▶ Exercise goal
Reproduce the entries below in full and without error.

▶ Saved data entries
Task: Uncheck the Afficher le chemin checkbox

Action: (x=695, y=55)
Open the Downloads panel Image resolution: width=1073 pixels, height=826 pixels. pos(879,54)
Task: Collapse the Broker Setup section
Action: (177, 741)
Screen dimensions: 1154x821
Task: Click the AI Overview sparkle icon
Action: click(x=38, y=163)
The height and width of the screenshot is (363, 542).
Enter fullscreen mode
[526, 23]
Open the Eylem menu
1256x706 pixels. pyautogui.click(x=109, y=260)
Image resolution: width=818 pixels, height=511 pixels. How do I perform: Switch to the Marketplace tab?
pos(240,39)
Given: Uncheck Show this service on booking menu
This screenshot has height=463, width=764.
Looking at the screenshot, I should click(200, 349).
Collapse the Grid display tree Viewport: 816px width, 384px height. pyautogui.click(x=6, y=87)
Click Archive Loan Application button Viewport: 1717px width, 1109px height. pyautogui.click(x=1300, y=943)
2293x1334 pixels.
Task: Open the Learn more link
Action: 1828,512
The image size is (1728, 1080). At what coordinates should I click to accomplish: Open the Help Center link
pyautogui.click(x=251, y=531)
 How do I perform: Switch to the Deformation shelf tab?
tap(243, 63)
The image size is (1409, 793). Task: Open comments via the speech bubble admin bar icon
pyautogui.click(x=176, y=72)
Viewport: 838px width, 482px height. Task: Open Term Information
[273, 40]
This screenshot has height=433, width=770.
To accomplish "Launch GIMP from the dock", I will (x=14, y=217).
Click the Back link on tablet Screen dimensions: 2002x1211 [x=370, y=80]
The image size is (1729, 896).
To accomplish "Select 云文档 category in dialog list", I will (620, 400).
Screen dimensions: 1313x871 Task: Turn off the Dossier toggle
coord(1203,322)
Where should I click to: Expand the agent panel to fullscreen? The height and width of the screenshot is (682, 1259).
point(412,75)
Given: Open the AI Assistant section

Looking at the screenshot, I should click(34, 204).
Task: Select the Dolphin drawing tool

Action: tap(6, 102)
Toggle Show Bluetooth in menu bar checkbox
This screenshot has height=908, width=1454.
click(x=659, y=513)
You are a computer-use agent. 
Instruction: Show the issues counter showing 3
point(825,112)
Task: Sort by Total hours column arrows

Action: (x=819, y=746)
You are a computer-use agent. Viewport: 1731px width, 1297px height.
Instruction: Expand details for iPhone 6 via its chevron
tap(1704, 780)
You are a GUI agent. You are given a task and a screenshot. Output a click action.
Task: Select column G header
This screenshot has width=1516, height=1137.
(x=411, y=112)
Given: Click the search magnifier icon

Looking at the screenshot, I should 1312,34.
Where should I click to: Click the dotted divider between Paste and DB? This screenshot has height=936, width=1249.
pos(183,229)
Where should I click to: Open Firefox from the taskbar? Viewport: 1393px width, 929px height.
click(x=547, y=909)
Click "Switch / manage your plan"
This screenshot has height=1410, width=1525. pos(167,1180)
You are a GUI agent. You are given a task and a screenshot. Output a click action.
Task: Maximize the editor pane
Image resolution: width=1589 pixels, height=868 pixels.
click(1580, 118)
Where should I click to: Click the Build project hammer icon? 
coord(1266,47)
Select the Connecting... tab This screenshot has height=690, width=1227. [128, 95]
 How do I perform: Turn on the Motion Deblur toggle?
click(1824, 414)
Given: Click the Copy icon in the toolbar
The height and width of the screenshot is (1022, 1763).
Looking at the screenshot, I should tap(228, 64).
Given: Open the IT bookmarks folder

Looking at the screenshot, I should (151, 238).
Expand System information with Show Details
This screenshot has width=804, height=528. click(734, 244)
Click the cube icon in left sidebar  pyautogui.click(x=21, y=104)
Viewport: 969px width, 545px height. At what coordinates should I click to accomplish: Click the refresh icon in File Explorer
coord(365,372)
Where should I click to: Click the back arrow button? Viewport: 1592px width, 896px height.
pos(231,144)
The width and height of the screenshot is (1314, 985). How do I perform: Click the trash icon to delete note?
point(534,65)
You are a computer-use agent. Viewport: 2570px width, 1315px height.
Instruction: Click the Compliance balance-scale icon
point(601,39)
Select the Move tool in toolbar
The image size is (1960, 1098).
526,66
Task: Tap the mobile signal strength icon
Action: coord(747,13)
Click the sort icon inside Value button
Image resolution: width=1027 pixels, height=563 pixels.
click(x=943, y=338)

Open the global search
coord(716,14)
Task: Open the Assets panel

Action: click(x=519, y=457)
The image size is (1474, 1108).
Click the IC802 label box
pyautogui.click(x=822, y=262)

▶ Task result
Task: Uncheck the Afficher le chemin checkbox

Action: (x=695, y=55)
Open the Downloads panel Image resolution: width=1073 pixels, height=826 pixels. pos(879,54)
Task: Collapse the Broker Setup section
Action: (177, 741)
Screen dimensions: 1154x821
Task: Click the AI Overview sparkle icon
Action: click(x=38, y=163)
The height and width of the screenshot is (363, 542).
Enter fullscreen mode
[526, 23]
Open the Eylem menu
1256x706 pixels. pyautogui.click(x=109, y=260)
Image resolution: width=818 pixels, height=511 pixels. How do I perform: Switch to the Marketplace tab?
pos(240,39)
Given: Uncheck Show this service on booking menu
This screenshot has height=463, width=764.
Looking at the screenshot, I should click(200, 349).
Collapse the Grid display tree Viewport: 816px width, 384px height. pyautogui.click(x=6, y=87)
Click Archive Loan Application button Viewport: 1717px width, 1109px height. pyautogui.click(x=1300, y=943)
2293x1334 pixels.
Task: Open the Learn more link
Action: 1828,512
The image size is (1728, 1080). At what coordinates should I click to accomplish: Open the Help Center link
pyautogui.click(x=251, y=531)
 How do I perform: Switch to the Deformation shelf tab?
tap(243, 63)
The image size is (1409, 793). Task: Open comments via the speech bubble admin bar icon
pyautogui.click(x=176, y=72)
Viewport: 838px width, 482px height. Task: Open Term Information
[273, 40]
This screenshot has height=433, width=770.
To accomplish "Launch GIMP from the dock", I will (x=14, y=217).
Click the Back link on tablet Screen dimensions: 2002x1211 [x=370, y=80]
The image size is (1729, 896).
To accomplish "Select 云文档 category in dialog list", I will (620, 400).
Screen dimensions: 1313x871 Task: Turn off the Dossier toggle
coord(1203,322)
Where should I click to: Expand the agent panel to fullscreen? The height and width of the screenshot is (682, 1259).
point(412,75)
Given: Open the AI Assistant section

Looking at the screenshot, I should click(34, 204).
Task: Select the Dolphin drawing tool

Action: tap(6, 102)
Toggle Show Bluetooth in menu bar checkbox
This screenshot has height=908, width=1454.
click(x=659, y=513)
You are a computer-use agent. 
Instruction: Show the issues counter showing 3
point(825,112)
Task: Sort by Total hours column arrows

Action: (x=819, y=746)
You are a computer-use agent. Viewport: 1731px width, 1297px height.
Instruction: Expand details for iPhone 6 via its chevron
tap(1704, 780)
You are a GUI agent. You are given a task and a screenshot. Output a click action.
Task: Select column G header
This screenshot has width=1516, height=1137.
(x=411, y=112)
Given: Click the search magnifier icon

Looking at the screenshot, I should 1312,34.
Where should I click to: Click the dotted divider between Paste and DB? This screenshot has height=936, width=1249.
pos(183,229)
Where should I click to: Open Firefox from the taskbar? Viewport: 1393px width, 929px height.
click(x=547, y=909)
Click "Switch / manage your plan"
This screenshot has height=1410, width=1525. pos(167,1180)
You are a GUI agent. You are given a task and a screenshot. Output a click action.
Task: Maximize the editor pane
Image resolution: width=1589 pixels, height=868 pixels.
click(1580, 118)
Where should I click to: Click the Build project hammer icon? 
coord(1266,47)
Select the Connecting... tab This screenshot has height=690, width=1227. [128, 95]
 How do I perform: Turn on the Motion Deblur toggle?
click(1824, 414)
Given: Click the Copy icon in the toolbar
The height and width of the screenshot is (1022, 1763).
Looking at the screenshot, I should tap(228, 64).
Given: Open the IT bookmarks folder

Looking at the screenshot, I should (151, 238).
Expand System information with Show Details
This screenshot has width=804, height=528. click(734, 244)
Click the cube icon in left sidebar  pyautogui.click(x=21, y=104)
Viewport: 969px width, 545px height. At what coordinates should I click to accomplish: Click the refresh icon in File Explorer
coord(365,372)
Where should I click to: Click the back arrow button? Viewport: 1592px width, 896px height.
pos(231,144)
The width and height of the screenshot is (1314, 985). How do I perform: Click the trash icon to delete note?
point(534,65)
You are a computer-use agent. Viewport: 2570px width, 1315px height.
Instruction: Click the Compliance balance-scale icon
point(601,39)
Select the Move tool in toolbar
The image size is (1960, 1098).
526,66
Task: Tap the mobile signal strength icon
Action: coord(747,13)
Click the sort icon inside Value button
Image resolution: width=1027 pixels, height=563 pixels.
click(x=943, y=338)

Open the global search
coord(716,14)
Task: Open the Assets panel

Action: click(x=519, y=457)
The image size is (1474, 1108).
Click the IC802 label box
pyautogui.click(x=822, y=262)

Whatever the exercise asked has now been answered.